*Requirement:* Render every line of the records below as a JSON list of strings, one string per line, with blank lines omitted. Leave the pictures out.

*Exercise material:*

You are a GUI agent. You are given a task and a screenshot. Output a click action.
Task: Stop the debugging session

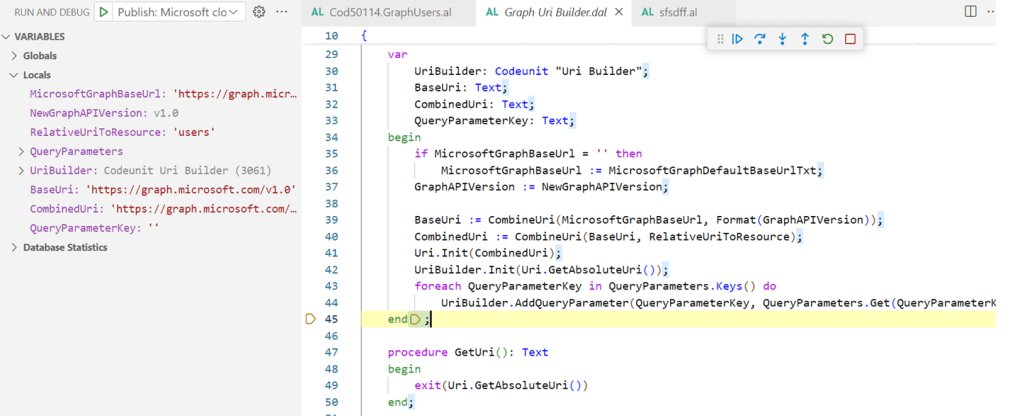tap(850, 39)
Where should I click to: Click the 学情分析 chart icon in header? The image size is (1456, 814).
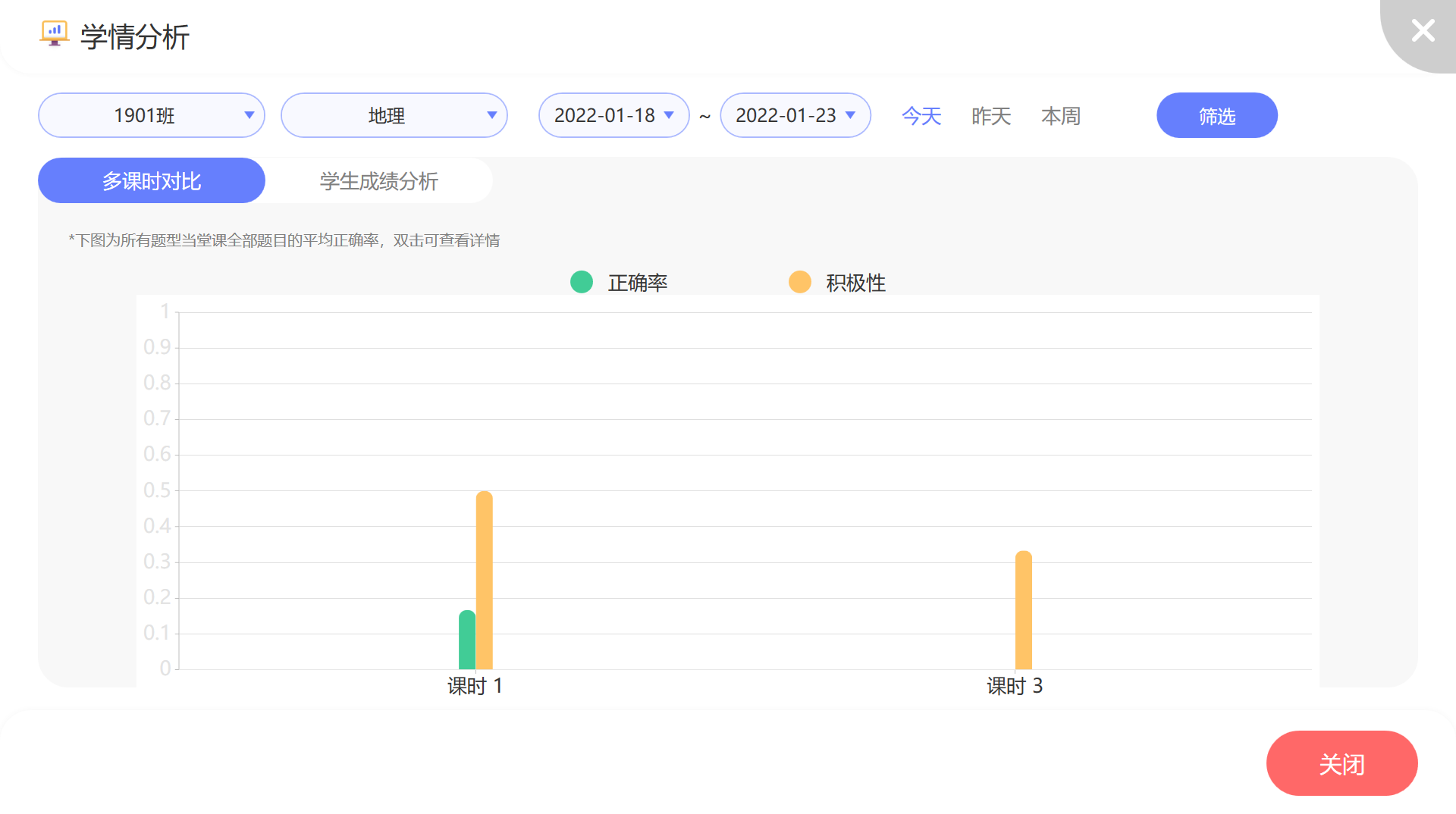tap(54, 34)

*Answer in full:*
[
  "You are a GUI agent. You are given a task and a screenshot. Output a click action.",
  "Task: Stop the debugging session",
  "tap(850, 39)",
  "Where should I click to: Click the 学情分析 chart icon in header? The image size is (1456, 814).",
  "tap(54, 34)"
]